#### [WORK TASK]
As soon as the line containing "has height=428, width=760." appears in the material below, start returning lines exactly, and end with the line containing "Show the fifth product thumbnail".

==*==

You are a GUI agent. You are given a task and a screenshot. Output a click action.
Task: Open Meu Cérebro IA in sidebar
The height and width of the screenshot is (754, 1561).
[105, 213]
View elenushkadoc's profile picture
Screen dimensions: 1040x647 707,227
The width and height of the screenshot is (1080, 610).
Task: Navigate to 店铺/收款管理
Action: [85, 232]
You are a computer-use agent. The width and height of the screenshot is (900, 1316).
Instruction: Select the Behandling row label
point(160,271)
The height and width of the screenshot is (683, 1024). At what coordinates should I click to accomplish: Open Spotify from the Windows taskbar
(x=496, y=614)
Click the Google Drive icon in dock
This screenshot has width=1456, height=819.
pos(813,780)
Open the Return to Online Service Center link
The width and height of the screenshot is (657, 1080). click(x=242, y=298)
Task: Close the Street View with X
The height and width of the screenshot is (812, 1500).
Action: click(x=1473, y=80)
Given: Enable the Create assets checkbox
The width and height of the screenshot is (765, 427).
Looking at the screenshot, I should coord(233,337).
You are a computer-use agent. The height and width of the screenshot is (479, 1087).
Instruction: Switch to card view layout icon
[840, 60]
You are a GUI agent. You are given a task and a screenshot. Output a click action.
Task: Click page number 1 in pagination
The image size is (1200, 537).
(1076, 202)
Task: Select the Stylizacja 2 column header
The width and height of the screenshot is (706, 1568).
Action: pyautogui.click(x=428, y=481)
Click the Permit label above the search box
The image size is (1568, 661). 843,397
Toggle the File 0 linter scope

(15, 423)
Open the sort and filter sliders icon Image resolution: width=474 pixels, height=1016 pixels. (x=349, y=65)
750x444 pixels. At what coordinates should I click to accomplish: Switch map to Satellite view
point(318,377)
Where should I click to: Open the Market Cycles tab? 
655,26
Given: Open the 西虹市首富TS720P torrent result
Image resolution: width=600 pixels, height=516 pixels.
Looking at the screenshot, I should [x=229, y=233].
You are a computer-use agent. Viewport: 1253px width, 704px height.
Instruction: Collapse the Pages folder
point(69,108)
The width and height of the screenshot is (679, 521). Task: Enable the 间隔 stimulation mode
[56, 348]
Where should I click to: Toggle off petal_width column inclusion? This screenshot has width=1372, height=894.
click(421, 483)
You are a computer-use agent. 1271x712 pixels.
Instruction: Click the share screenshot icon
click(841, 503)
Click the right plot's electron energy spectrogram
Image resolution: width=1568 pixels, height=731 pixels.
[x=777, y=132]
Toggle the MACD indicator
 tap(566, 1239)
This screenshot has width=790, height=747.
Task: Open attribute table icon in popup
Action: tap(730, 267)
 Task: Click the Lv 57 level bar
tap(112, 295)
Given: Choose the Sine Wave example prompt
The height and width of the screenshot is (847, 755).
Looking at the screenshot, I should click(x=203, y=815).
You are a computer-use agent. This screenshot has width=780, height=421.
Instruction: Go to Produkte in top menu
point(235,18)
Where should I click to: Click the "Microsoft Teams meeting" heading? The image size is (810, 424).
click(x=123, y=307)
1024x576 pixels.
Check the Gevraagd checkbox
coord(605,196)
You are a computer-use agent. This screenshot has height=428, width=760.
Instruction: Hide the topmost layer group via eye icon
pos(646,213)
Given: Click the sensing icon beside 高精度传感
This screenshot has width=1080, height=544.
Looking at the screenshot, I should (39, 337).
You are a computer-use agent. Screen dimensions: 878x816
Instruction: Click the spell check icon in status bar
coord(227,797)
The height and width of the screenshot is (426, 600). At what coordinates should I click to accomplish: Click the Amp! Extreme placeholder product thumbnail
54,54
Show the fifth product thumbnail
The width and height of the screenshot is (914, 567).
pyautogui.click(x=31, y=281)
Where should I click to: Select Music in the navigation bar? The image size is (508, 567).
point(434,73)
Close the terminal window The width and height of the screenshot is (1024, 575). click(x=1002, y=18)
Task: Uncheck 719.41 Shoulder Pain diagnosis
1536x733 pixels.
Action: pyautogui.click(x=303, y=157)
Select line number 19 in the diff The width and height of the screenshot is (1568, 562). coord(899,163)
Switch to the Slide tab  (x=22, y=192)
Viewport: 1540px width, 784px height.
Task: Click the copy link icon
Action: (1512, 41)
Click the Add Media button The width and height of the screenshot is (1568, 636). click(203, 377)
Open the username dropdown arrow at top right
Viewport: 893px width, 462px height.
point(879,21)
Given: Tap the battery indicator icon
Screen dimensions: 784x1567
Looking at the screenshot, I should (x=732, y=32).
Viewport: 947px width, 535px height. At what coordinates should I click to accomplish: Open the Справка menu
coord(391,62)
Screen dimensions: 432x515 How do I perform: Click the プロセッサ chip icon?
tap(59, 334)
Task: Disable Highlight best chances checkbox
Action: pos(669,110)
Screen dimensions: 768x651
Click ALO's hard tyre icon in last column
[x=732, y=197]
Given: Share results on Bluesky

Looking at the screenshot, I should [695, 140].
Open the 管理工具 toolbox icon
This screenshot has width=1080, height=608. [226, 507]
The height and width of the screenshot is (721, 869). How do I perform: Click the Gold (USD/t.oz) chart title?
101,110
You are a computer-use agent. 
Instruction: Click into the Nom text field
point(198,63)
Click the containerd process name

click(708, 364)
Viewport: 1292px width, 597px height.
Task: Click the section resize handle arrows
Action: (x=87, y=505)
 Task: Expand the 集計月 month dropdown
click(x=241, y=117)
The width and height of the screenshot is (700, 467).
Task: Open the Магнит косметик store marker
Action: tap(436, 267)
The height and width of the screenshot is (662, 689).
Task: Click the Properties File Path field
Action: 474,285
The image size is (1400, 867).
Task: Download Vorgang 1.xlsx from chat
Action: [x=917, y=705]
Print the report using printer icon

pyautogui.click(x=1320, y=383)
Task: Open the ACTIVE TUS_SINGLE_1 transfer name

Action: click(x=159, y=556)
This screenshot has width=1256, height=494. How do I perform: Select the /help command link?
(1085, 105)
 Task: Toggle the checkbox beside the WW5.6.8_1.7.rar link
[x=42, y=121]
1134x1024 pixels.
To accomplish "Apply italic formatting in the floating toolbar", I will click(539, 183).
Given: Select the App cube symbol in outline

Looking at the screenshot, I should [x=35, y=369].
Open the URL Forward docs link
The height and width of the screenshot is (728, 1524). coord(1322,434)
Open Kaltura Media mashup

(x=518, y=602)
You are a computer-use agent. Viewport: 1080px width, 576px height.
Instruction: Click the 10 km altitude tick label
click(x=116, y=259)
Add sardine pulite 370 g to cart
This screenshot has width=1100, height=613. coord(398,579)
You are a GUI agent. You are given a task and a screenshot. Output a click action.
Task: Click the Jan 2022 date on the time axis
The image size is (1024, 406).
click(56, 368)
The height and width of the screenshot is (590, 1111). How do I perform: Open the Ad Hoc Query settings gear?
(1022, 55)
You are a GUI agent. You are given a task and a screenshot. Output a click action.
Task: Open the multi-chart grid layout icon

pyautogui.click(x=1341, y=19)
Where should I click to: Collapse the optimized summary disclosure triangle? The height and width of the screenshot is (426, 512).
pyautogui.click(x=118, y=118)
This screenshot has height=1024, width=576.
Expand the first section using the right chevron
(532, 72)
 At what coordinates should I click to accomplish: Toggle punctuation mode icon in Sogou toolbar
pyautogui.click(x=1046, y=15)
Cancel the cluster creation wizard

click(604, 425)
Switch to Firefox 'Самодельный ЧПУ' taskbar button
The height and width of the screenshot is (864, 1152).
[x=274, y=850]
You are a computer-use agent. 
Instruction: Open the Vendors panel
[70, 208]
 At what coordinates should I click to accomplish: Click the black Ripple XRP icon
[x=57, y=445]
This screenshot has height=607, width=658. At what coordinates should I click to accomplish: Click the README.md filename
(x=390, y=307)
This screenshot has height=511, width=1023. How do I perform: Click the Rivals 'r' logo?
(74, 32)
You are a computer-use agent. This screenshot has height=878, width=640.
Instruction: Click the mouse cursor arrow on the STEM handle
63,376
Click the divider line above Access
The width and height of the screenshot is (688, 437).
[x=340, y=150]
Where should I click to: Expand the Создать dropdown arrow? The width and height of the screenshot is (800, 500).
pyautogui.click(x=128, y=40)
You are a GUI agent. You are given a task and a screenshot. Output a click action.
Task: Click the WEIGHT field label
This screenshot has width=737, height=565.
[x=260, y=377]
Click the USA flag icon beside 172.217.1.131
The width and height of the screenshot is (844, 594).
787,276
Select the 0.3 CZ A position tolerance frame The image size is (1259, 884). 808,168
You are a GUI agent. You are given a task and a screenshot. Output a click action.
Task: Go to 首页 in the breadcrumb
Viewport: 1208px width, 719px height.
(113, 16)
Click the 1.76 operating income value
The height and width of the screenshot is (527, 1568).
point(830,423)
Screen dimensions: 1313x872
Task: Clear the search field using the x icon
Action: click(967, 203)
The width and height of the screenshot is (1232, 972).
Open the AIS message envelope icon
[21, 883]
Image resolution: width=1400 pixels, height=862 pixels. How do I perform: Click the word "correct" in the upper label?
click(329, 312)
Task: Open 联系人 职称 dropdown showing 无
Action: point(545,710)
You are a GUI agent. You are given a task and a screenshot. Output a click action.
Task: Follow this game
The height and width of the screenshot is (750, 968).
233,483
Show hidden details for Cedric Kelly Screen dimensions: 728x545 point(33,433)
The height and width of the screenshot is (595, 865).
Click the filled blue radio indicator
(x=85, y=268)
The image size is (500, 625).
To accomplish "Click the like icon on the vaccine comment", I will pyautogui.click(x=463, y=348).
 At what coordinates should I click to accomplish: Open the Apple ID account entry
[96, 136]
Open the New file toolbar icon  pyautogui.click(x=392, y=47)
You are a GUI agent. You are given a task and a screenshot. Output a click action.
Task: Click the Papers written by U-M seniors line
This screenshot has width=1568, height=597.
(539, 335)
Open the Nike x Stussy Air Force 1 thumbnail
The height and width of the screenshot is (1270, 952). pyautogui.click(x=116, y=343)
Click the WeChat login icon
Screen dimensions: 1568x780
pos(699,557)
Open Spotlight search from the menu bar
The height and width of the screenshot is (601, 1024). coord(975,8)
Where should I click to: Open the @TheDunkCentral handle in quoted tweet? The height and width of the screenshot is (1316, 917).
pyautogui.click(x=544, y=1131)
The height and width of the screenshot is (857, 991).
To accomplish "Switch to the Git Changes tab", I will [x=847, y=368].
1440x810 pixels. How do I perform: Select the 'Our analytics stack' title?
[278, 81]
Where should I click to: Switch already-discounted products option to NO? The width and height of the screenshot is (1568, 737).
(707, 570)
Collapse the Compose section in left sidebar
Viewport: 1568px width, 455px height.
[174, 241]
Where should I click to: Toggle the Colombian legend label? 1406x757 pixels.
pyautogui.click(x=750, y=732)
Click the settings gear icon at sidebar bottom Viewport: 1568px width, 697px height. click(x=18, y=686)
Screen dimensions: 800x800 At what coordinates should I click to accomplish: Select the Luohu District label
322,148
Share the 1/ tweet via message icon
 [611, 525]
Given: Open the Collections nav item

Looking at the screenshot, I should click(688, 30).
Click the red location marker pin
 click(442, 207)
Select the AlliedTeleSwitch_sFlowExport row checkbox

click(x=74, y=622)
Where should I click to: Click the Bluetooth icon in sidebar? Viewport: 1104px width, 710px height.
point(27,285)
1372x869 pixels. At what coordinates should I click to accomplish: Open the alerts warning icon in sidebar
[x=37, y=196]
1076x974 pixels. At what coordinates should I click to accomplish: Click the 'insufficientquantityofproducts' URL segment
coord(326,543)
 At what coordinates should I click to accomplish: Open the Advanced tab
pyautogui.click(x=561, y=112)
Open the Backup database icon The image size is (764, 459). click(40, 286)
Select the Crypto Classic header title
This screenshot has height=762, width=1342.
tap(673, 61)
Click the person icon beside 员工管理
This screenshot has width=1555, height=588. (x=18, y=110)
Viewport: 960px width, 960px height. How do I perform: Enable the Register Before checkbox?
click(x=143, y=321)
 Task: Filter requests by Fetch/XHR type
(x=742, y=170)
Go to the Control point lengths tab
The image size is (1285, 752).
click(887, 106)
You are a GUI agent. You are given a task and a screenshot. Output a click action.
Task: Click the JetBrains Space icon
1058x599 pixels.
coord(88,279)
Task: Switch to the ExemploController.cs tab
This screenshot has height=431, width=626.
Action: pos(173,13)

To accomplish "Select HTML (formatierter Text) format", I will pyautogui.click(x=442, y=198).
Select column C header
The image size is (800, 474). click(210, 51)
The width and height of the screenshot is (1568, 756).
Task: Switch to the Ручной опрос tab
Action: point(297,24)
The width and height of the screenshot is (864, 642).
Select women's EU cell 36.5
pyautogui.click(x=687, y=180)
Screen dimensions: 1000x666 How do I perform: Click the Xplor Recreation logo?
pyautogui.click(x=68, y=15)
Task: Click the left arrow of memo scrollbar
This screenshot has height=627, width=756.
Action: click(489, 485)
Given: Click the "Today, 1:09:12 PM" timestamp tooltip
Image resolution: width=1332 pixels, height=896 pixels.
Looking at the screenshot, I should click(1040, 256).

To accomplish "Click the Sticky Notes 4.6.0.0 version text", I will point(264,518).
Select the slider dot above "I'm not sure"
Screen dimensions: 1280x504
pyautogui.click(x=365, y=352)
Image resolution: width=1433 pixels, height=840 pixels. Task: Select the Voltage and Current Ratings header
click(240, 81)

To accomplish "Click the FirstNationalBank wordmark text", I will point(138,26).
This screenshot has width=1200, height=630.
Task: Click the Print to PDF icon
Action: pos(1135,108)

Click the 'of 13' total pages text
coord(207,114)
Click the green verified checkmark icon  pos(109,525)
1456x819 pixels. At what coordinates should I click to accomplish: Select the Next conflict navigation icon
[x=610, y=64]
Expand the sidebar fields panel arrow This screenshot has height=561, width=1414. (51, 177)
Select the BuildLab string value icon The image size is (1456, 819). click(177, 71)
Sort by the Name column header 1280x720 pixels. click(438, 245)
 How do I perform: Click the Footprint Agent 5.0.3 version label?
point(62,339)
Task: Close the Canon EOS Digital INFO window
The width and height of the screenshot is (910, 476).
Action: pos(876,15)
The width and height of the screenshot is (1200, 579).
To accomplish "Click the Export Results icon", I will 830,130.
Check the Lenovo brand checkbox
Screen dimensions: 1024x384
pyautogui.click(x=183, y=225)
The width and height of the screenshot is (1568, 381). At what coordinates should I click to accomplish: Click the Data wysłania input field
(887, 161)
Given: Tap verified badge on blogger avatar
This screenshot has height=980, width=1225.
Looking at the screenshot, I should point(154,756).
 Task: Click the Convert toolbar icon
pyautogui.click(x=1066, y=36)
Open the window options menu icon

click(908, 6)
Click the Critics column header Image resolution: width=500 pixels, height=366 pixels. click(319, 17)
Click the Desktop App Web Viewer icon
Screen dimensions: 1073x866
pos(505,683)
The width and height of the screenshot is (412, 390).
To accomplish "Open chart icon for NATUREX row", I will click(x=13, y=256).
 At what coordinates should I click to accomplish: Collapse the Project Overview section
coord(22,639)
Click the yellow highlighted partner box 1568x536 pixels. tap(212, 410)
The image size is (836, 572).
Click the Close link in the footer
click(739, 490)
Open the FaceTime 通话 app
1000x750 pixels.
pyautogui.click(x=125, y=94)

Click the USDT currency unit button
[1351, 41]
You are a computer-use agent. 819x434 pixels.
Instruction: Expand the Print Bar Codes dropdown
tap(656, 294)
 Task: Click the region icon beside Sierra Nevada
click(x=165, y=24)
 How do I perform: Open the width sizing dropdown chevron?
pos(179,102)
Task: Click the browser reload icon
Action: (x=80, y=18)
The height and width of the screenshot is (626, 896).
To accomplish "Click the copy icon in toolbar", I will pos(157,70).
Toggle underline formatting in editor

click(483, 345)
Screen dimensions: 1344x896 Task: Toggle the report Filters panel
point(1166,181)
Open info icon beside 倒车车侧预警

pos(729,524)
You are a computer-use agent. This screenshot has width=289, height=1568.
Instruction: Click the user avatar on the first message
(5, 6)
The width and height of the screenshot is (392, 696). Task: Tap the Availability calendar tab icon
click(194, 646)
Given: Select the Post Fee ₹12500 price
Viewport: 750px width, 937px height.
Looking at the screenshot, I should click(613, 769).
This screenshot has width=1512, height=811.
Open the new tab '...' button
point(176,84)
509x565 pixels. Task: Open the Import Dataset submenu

==*==

#### [EXERCISE OUTPUT]
You are a computer-use agent. This screenshot has height=428, width=760.
Instruction: Hide the topmost layer group via eye icon
pos(646,213)
Given: Click the sensing icon beside 高精度传感
This screenshot has width=1080, height=544.
Looking at the screenshot, I should (39, 337).
You are a computer-use agent. Screen dimensions: 878x816
Instruction: Click the spell check icon in status bar
coord(227,797)
The height and width of the screenshot is (426, 600). At what coordinates should I click to accomplish: Click the Amp! Extreme placeholder product thumbnail
54,54
Show the fifth product thumbnail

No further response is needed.